Output the lines from the one containing "[Victoria s.r.l. - Pulizie" through the last line of the material below, exactly; please do not include pictures.

INFORMATION SUPPLIED -
◇ ◇ ◇ ◇

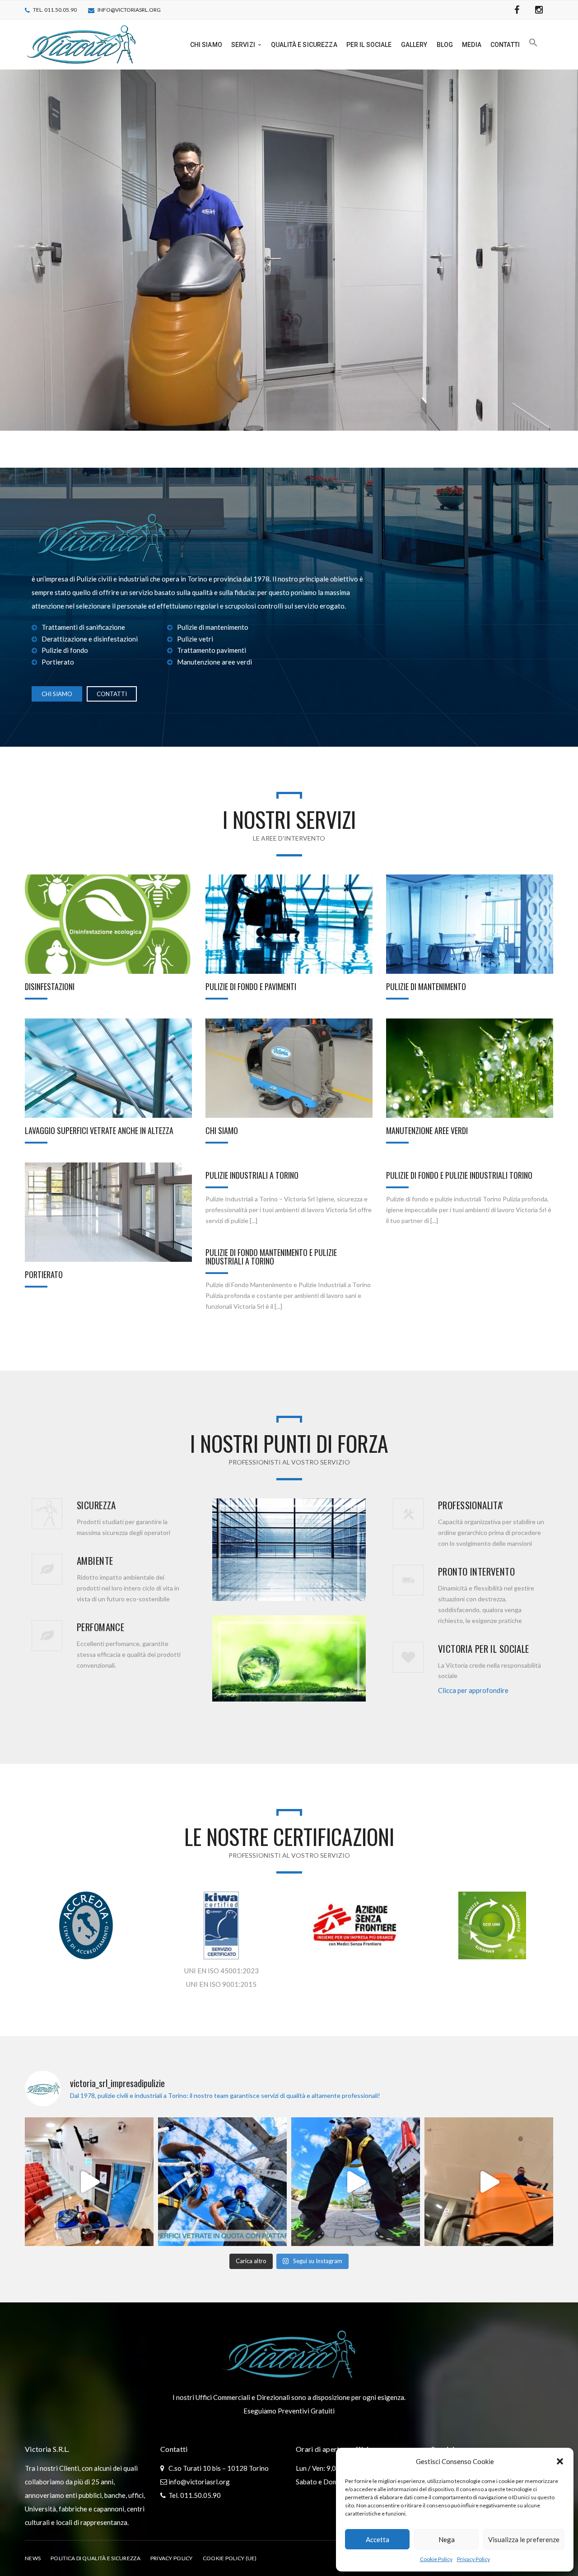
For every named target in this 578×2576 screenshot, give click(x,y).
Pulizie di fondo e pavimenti (250, 986)
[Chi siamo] (289, 1068)
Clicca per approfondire (473, 1690)
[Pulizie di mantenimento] (469, 924)
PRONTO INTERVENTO (476, 1571)
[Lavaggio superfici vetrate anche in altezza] (108, 1068)
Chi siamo (57, 693)
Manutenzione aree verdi (427, 1130)
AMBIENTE (95, 1560)
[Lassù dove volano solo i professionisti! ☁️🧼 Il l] (222, 2181)
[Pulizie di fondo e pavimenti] (289, 924)
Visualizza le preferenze (523, 2539)
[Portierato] (108, 1212)
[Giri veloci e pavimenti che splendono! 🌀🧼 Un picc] (488, 2181)
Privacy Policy (473, 2559)
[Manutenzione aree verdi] (469, 1068)
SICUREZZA (96, 1505)
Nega (446, 2539)
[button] (559, 2461)
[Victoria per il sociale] (408, 1657)
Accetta (377, 2539)
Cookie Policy (436, 2559)
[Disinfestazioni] (108, 924)
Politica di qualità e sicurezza (95, 2558)
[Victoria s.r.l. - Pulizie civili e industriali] (81, 44)
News (33, 2558)
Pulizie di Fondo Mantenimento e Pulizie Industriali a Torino (271, 1256)
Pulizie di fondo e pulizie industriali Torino (459, 1175)
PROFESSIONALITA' (470, 1505)
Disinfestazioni (50, 986)
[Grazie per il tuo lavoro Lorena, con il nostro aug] (89, 2181)
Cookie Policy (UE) (230, 2558)
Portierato (44, 1274)
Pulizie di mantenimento (426, 986)
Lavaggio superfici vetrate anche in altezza (99, 1130)
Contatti (112, 693)
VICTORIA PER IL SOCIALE (483, 1648)
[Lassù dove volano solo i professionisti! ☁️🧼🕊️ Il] (355, 2181)
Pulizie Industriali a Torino (251, 1175)
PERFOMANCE (100, 1627)
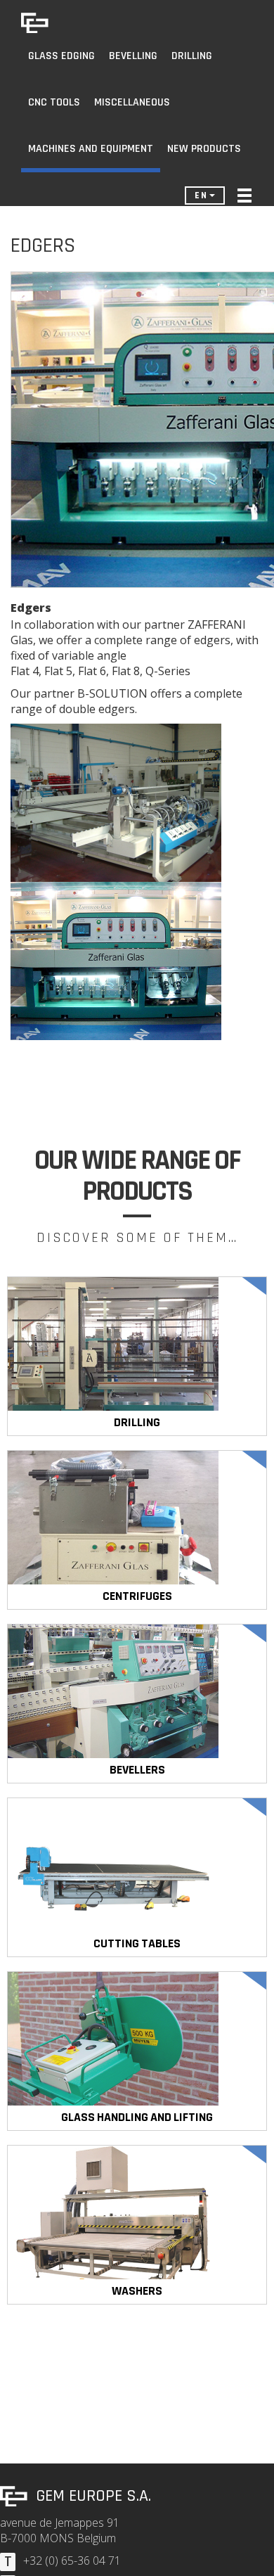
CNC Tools (54, 102)
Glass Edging (61, 56)
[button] (244, 196)
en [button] (201, 195)
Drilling (191, 56)
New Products (204, 148)
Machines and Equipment (90, 148)
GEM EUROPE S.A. (93, 2495)
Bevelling (133, 56)
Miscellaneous (132, 102)
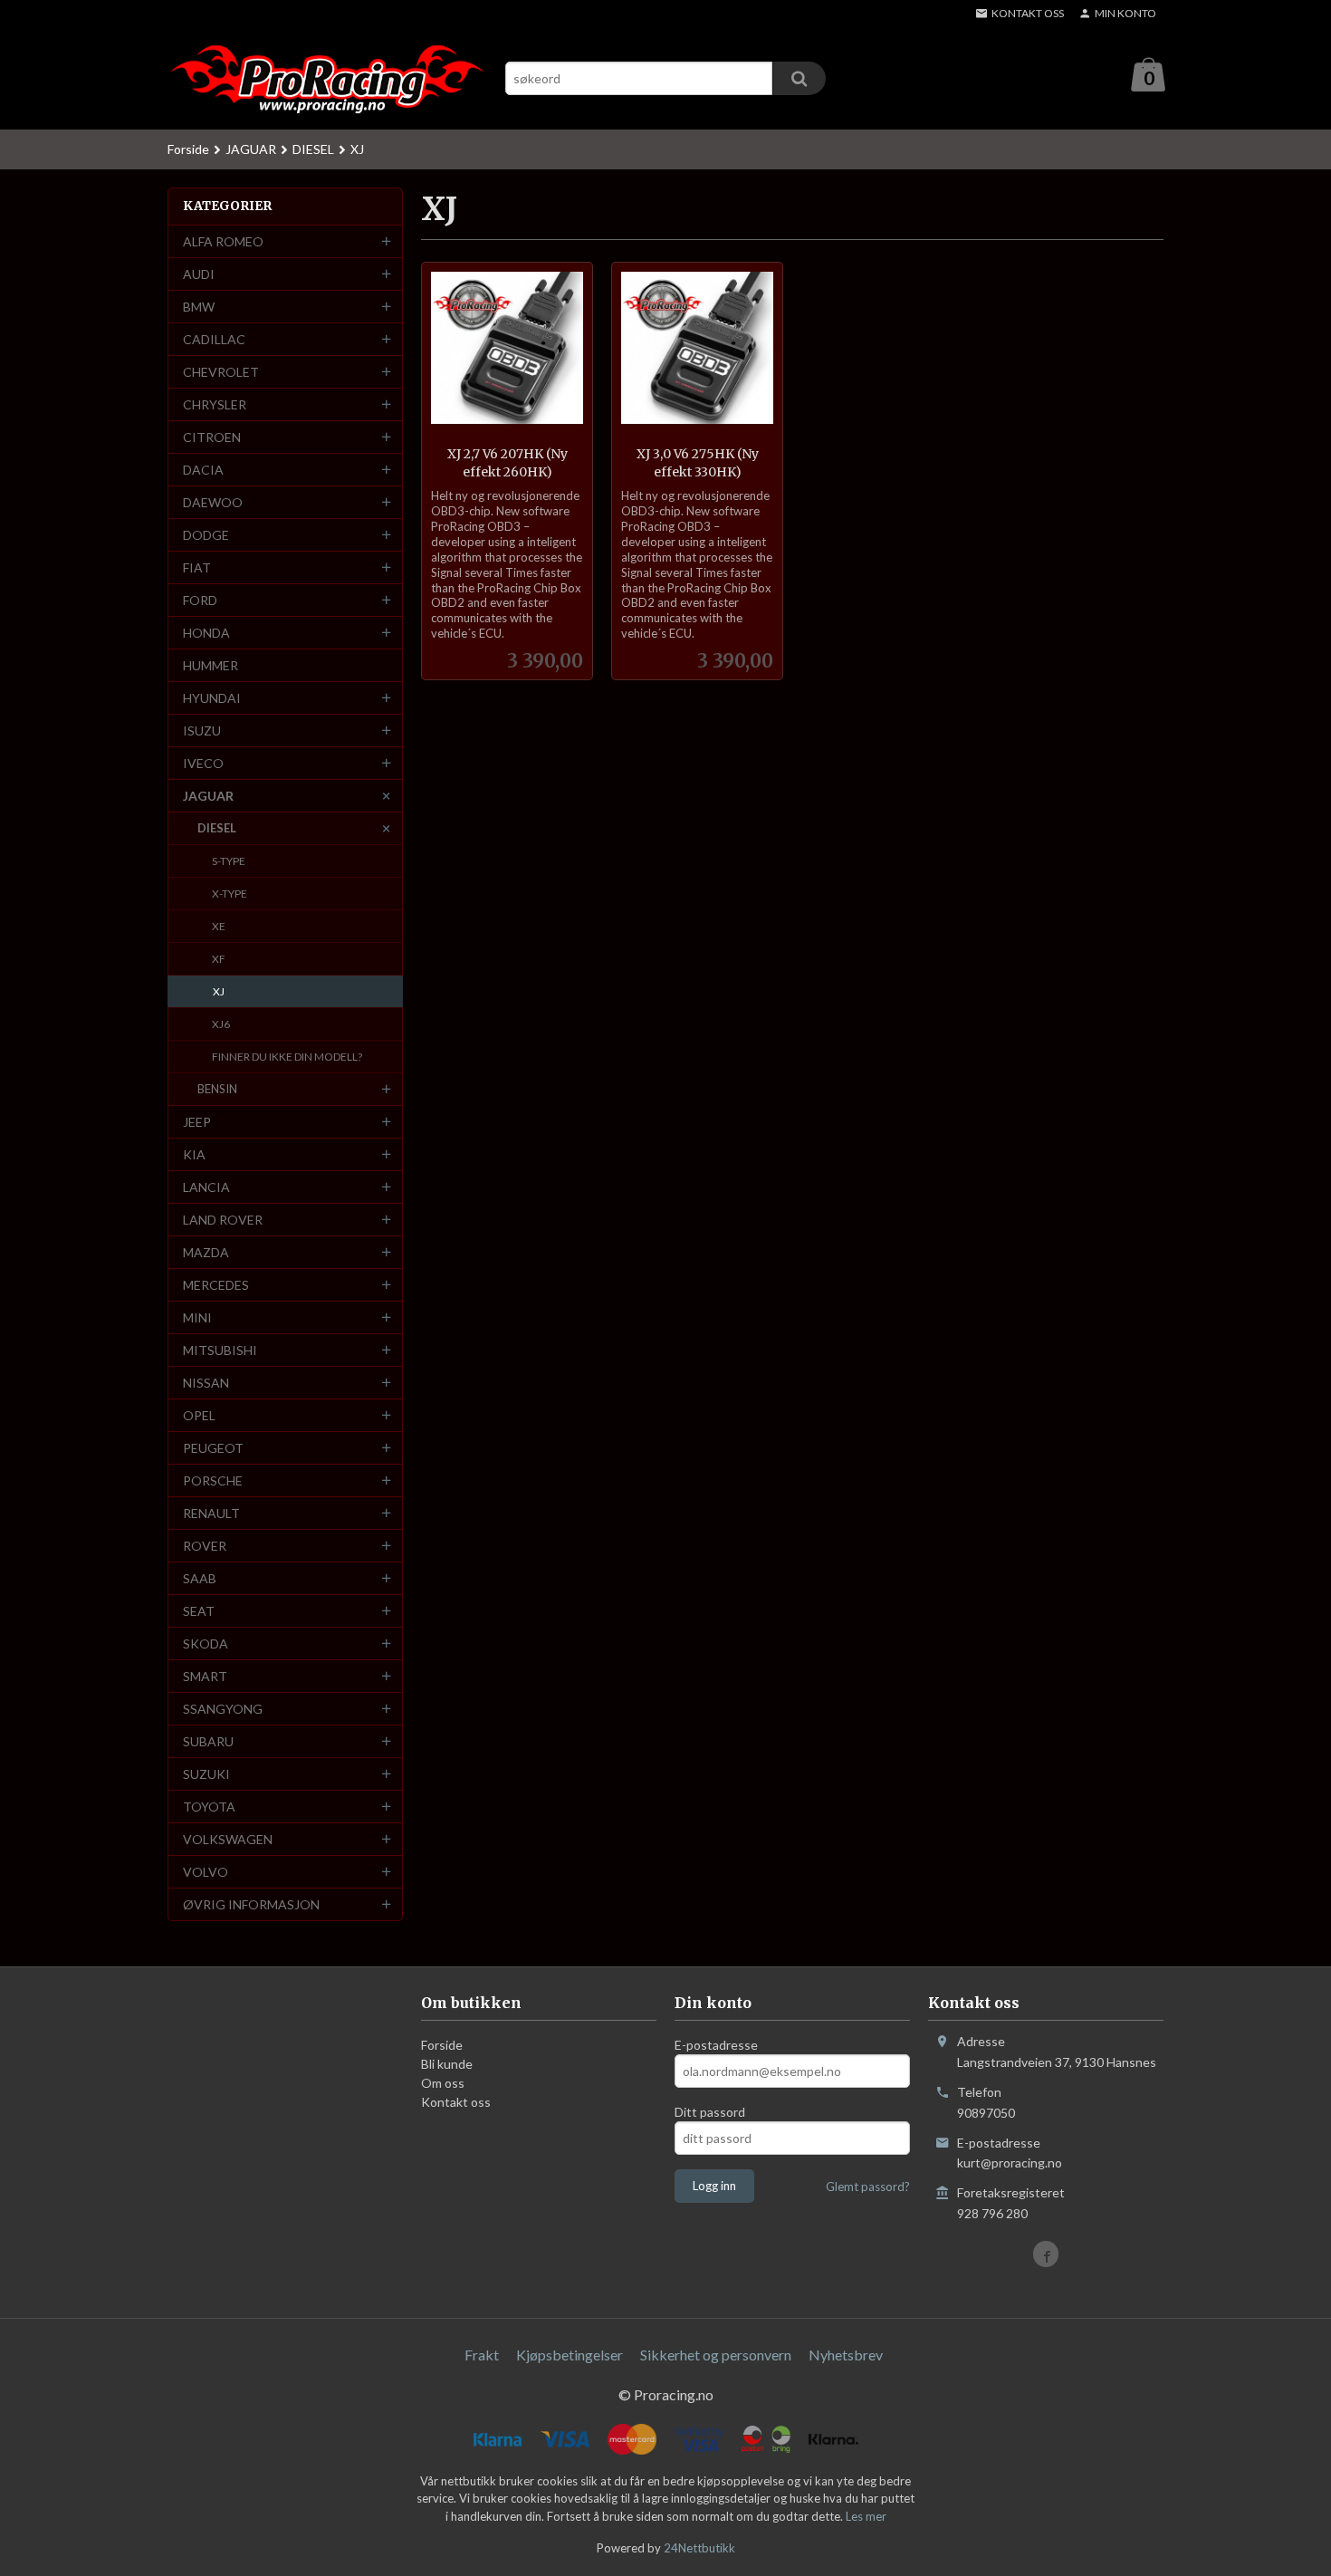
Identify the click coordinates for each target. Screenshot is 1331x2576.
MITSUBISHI (220, 1350)
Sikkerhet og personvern (715, 2354)
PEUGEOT (213, 1448)
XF (218, 959)
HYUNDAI (212, 698)
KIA (194, 1154)
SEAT (199, 1611)
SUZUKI (206, 1774)
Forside (188, 149)
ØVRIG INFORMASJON (251, 1904)
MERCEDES (216, 1285)
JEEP (197, 1121)
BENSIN (217, 1088)
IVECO (203, 763)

◇ ◇ ◇ ◇

YOUR SOLUTION -
[Victoria s.r.l. - Pulizie civili e industriali] (81, 44)
News (33, 2558)
Pulizie di Fondo Mantenimento e Pulizie Industriali a Torino (271, 1256)
Pulizie di fondo e pulizie industriali Torino (459, 1175)
PROFESSIONALITA' (470, 1505)
Disinfestazioni (50, 986)
[Grazie per il tuo lavoro Lorena, con il nostro aug] (89, 2181)
Cookie Policy (UE) (230, 2558)
Portierato (44, 1274)
Pulizie di mantenimento (426, 986)
Lavaggio superfici vetrate anche in altezza (99, 1130)
Contatti (112, 693)
VICTORIA PER IL SOCIALE (483, 1648)
[Lassù dove volano solo i professionisti! ☁️🧼🕊️ Il] (355, 2181)
Pulizie Industriali a Torino (251, 1175)
PERFOMANCE (100, 1627)
CNC Tools (54, 102)
Glass Edging (61, 56)
[button] (244, 196)
en [button] (201, 195)
Drilling (191, 56)
New Products (204, 148)
Machines and Equipment (90, 148)
GEM EUROPE S.A. (93, 2495)
Bevelling (133, 56)
Miscellaneous (132, 102)
Identify the click coordinates for each target. Screenshot is 1331x2576.
MITSUBISHI (220, 1350)
Sikkerhet og personvern (715, 2354)
PEUGEOT (213, 1448)
XF (218, 959)
HYUNDAI (212, 698)
KIA (194, 1154)
SEAT (199, 1611)
SUZUKI (206, 1774)
Forside (188, 149)
ØVRIG INFORMASJON (251, 1904)
MERCEDES (216, 1285)
JEEP (197, 1121)
BENSIN (217, 1088)
IVECO (203, 763)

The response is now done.